How the EU dashed to Trump’s Scottish hideaway — and got the deal it craved

How the EU dashed to Trump’s Scottish hideaway — and got the deal it craved

Shorouk Express

Still, they got there in the end. As they walked into the meeting at 5.40 p.m. U.K. time, the pair were still rating the chances of success at no better than 50-50. When they finally talked business, fears of a last-minute hitch, which senior officials seemed genuinely worried about throughout Sunday, soon dissolved.

Trump, never one to shy away from hyperbole, and who in recent months has signed similar agreements with the U.K. and Japan, immediately described the EU deal as “the biggest one of them all.” 

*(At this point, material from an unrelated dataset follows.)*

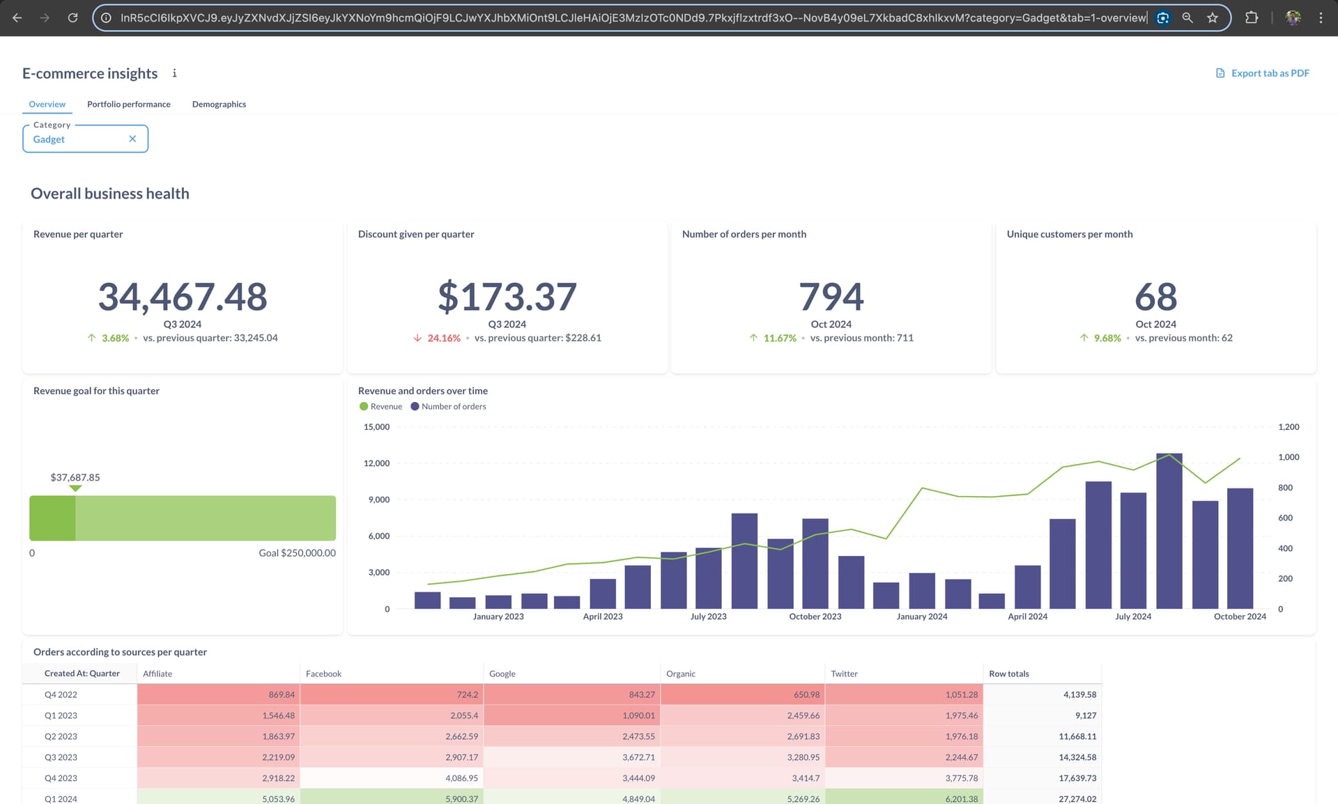Viewport: 1338px width, 804px height.
Task: Click the Google Lens icon in the address bar
Action: (x=1162, y=17)
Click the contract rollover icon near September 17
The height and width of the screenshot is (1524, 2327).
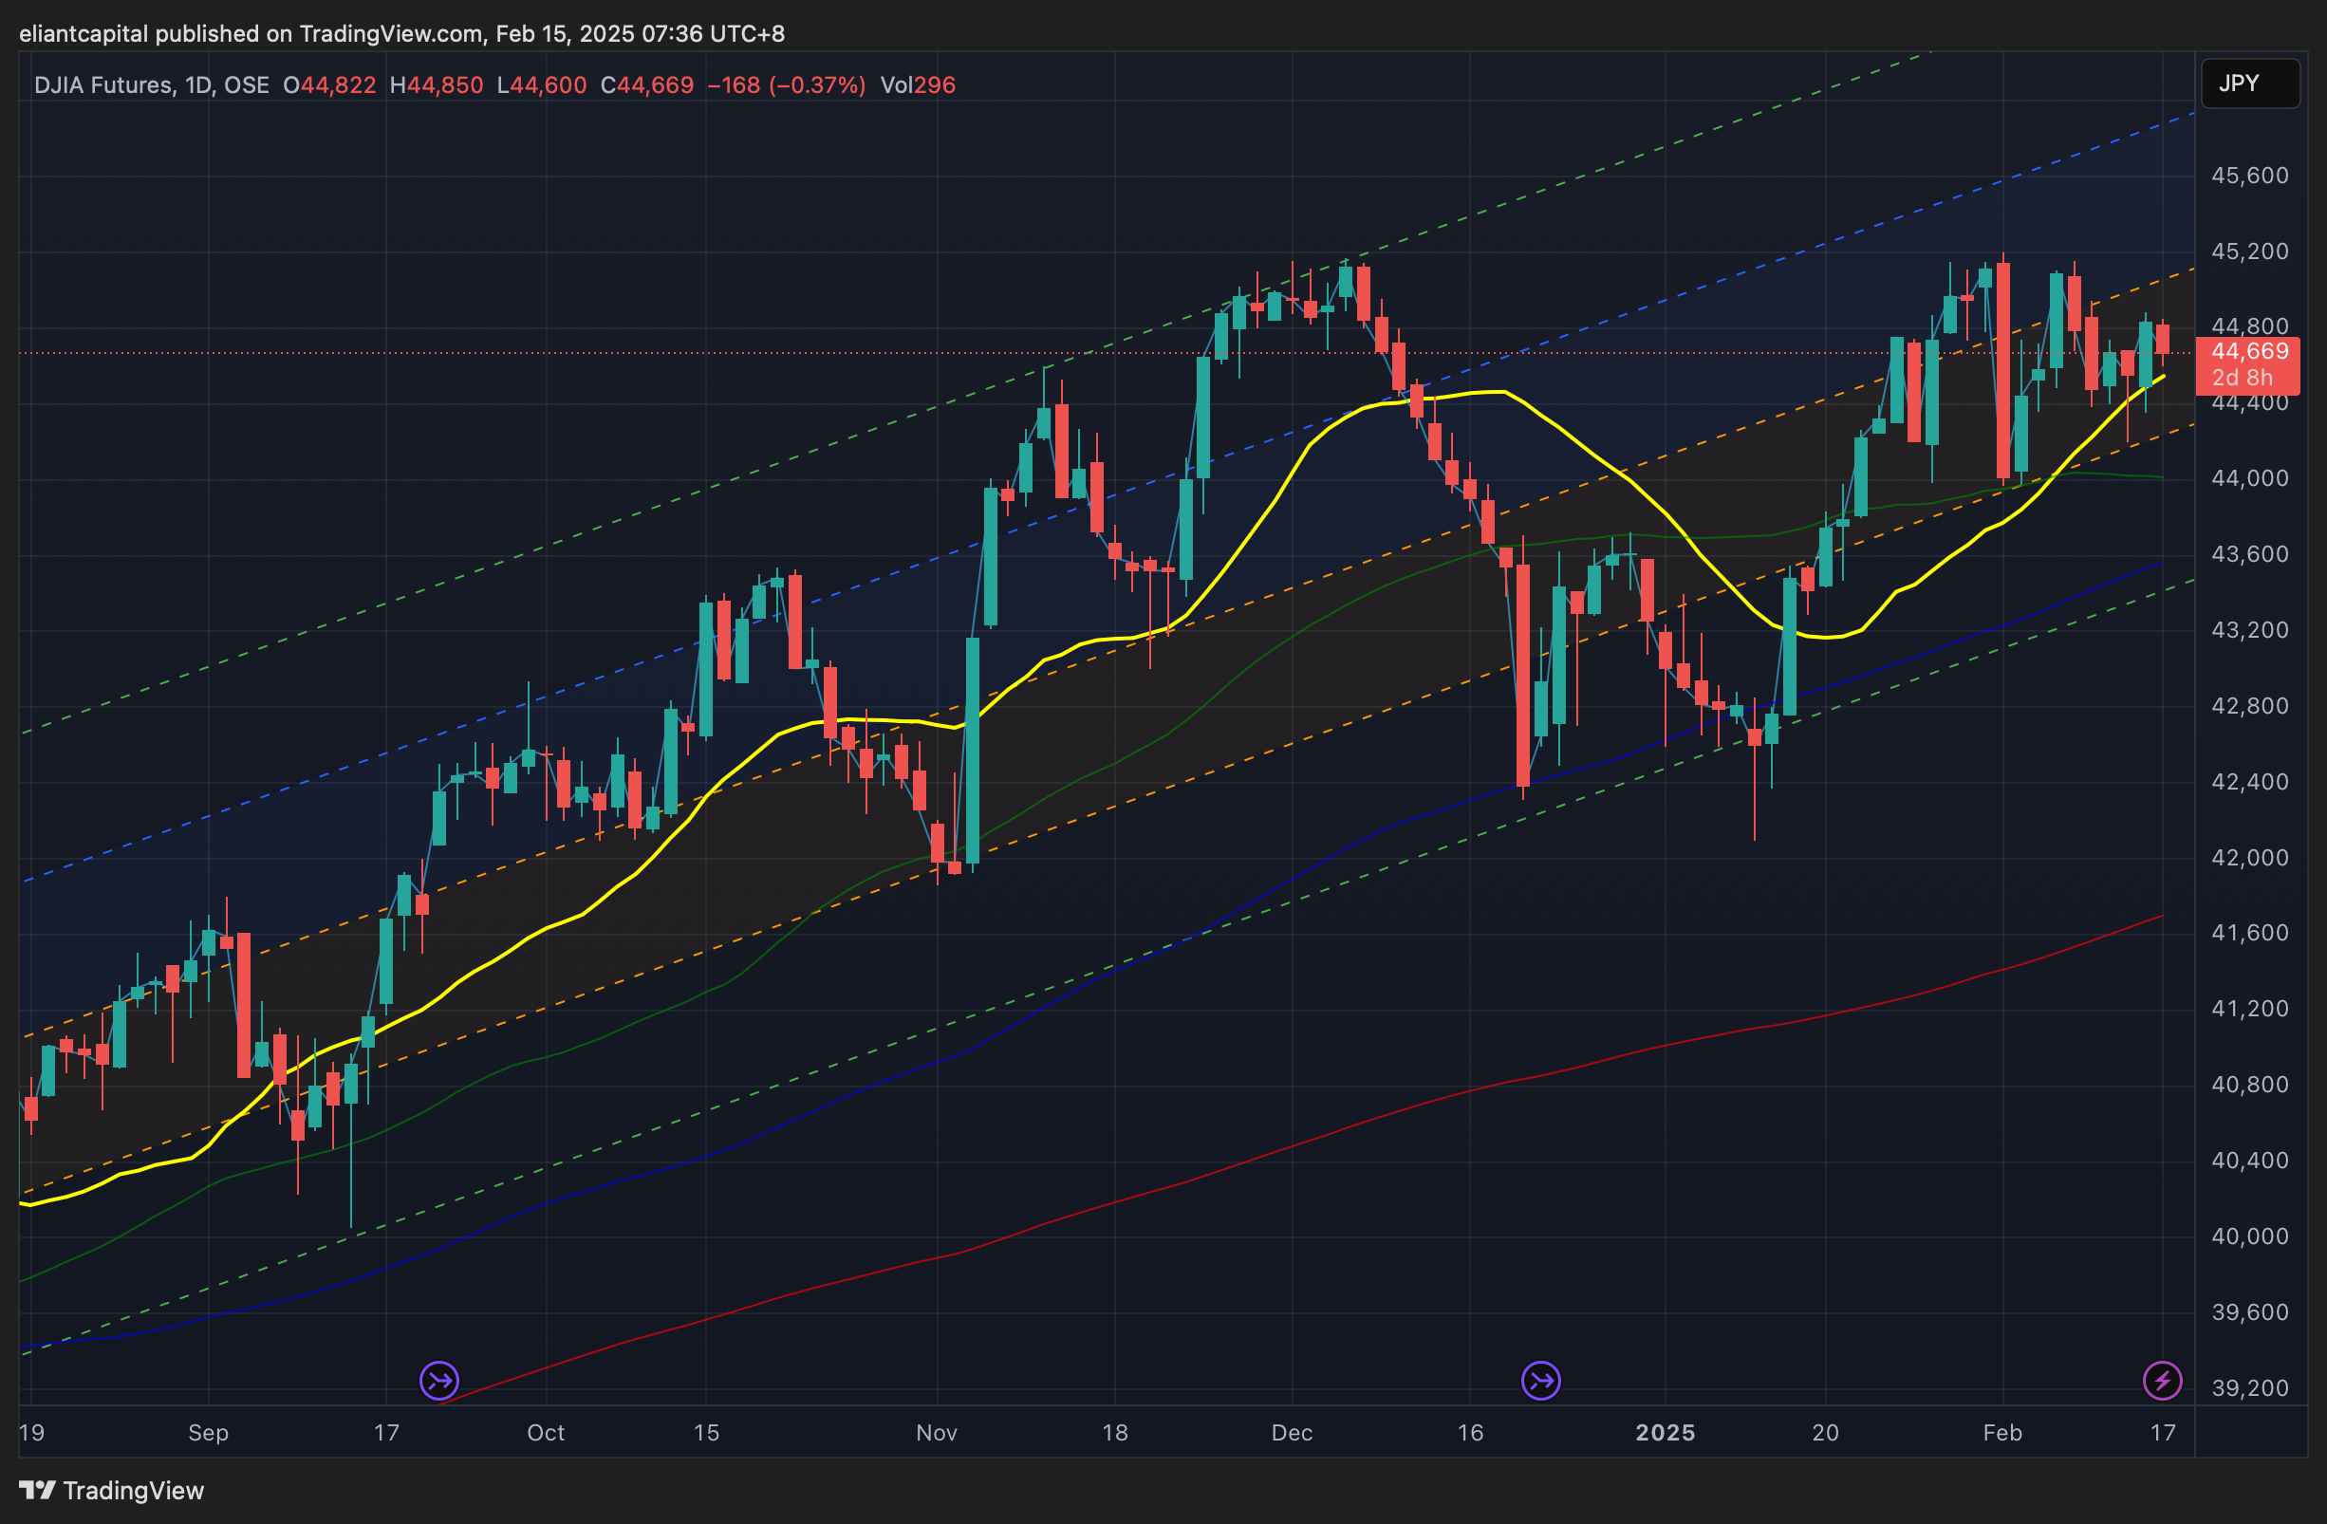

It locks in U.S. tariffs of 15 percent on most imports from the EU.  Von der Leyen and co. had succeeded in fending off Trump’s threat to raise tariffs on most EU goods to 30 percent on Aug. 1. The agreement is likely to boost the European economy, which is still lagging behind much of the rest of the world and is struggling to pick up after the Covid pandemic. 

“It was heavy lifting we had to do,” von der Leyen said before racing to catch her flight back to Brussels. “But now we made it.”

Two-week standoff

“The golf was beautiful,” Trump told reporters.  “Even though I own it, it’s probably the best course in the world. And I look over the horizon and I see nine windmills at the end of the 18th. I say, isn’t that a shame?”

Trump said the EU will agree to purchase $750 billion of energy. It will also agree to invest $600 billion more than planned in the U.S.